The man accused of the brutal murder of UCLA student Brianna Kupfer appeared in court on Wednesday
Brianna Kupfer, 24, was killed in January 2022 at the upscale Los Angeles furniture store where she worked by Shawn Laval Smith, now 34. In Los Angeles Superior Court, prosecutors played a harrowing audio recording of the murder, capturing Kupfer’s desperate pleas as she was fatally attacked.
The trial, overseen by Judge Mildred Escobedo, saw intense moments as the Los Angeles Deputy District Attorney presented the alleged murder weapon—a knife and its sheath—for the jury’s review.
Photos from the courtroom show Smith in a striped button-down shirt and cloth mask, seated beside his defense attorney.
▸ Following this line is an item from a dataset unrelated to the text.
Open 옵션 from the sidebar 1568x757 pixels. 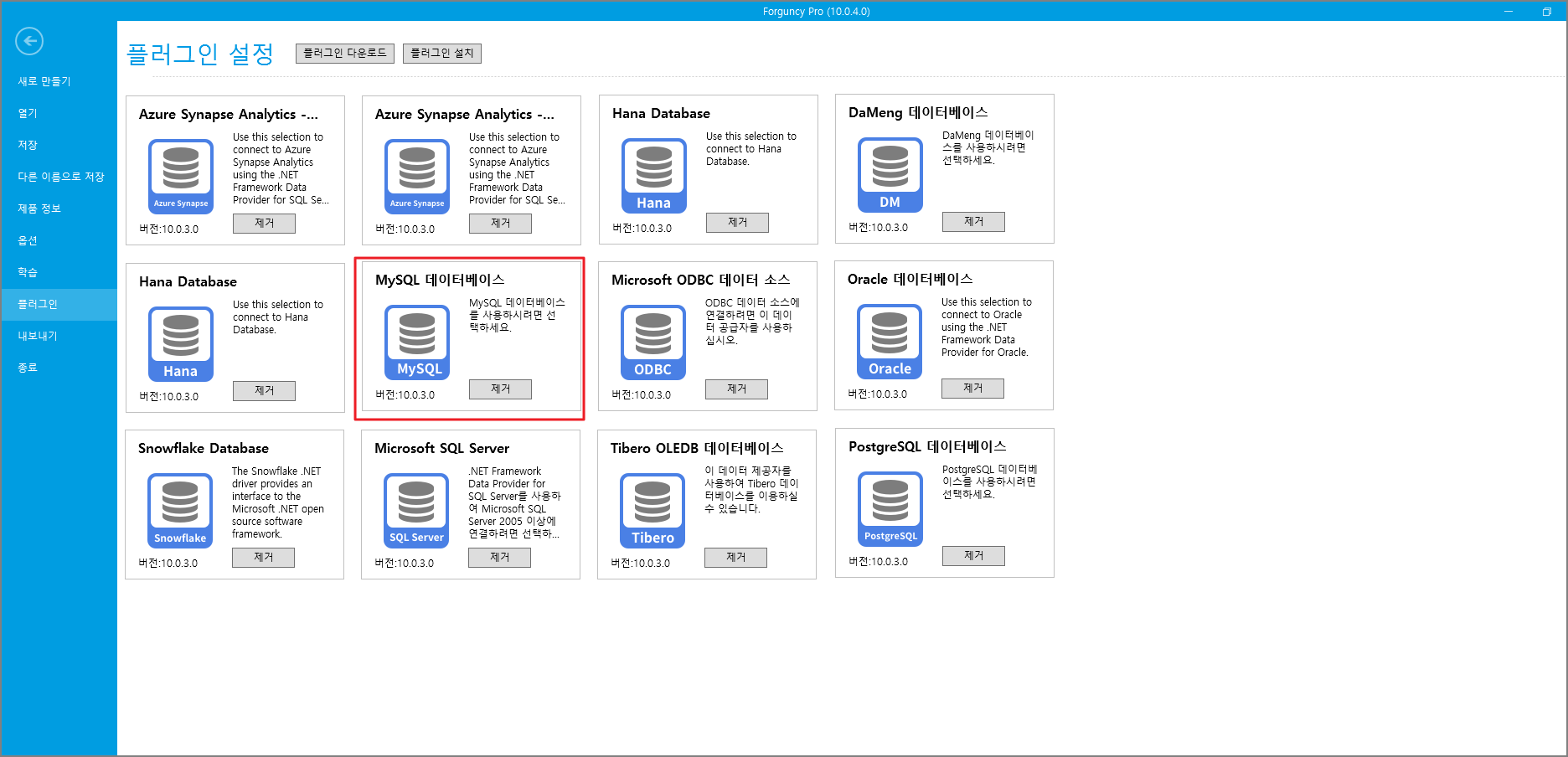28,240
He listened to witness testimonies as prosecutors outlined their case.
Prosecutors argued that Smith targeted Kupfer, a “vulnerable woman who was alone and secluded.” They revealed that Smith had recorded himself expressing a desire to “kill women” just 18 days before the attack.
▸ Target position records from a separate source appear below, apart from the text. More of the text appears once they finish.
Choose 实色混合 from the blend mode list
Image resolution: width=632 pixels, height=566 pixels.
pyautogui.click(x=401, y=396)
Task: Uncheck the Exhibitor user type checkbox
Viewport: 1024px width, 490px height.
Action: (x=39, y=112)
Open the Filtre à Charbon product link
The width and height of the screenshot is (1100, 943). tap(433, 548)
“Just 18 days before he found and slaughtered Brianna, the defendant recorded himself talking about the most vile, disgusting and grotesque thoughts about women,” Los Angeles County prosecutor Habib Balian said in court. “The defendant, pretending to be a customer, lured her into a sense of security and safety and vulnerability, even went outside, pretending to call his girlfriend.”
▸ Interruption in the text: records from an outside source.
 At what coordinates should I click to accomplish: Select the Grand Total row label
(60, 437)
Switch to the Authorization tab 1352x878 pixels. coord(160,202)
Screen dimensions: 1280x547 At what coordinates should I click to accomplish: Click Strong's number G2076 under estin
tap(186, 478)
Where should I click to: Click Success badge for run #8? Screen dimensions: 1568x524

Balian described the scene at the Croft House store, stating, “Brianna Kupfer, lying on the floor in the Croft House covered in her own blood, smear marks of blood surrounding her.”
“He’s telling her, ‘It’s over [expletive],'” Balian added, referring to Kupfer’s final words where she pleaded, “I can help you.”
Kupfer, a UCLA graduate student, was alone at the Croft House store on La Brea when she was attacked. Minutes before the murder, she had texted a friend about a man in the store giving her a “bad vibe.”
Smith, 31 at the time, was apprehended in Pasadena the day after police identified him as the primary suspect. He was found about 15 miles from the crime scene, with a pedestrian’s tip leading to his arrest at a bus stop near Fair Oaks and Colorado Boulevard.
Smith, who has a lengthy criminal history across multiple states, was out on bail for a separate violent crime at the time of Kupfer’s murder. He had previously been charged with firing a weapon at an occupied vehicle in Charleston, South Carolina, in 2019, and was free on a $50,000 bond when the murder occurred.
Smith’s prior offenses include a 2017 conviction in San Diego for carrying a concealed dagger and brandishing a deadly weapon. He was sentenced to three years probation and fined $400.
If convicted, Smith faces life in prison without the possibility of parole.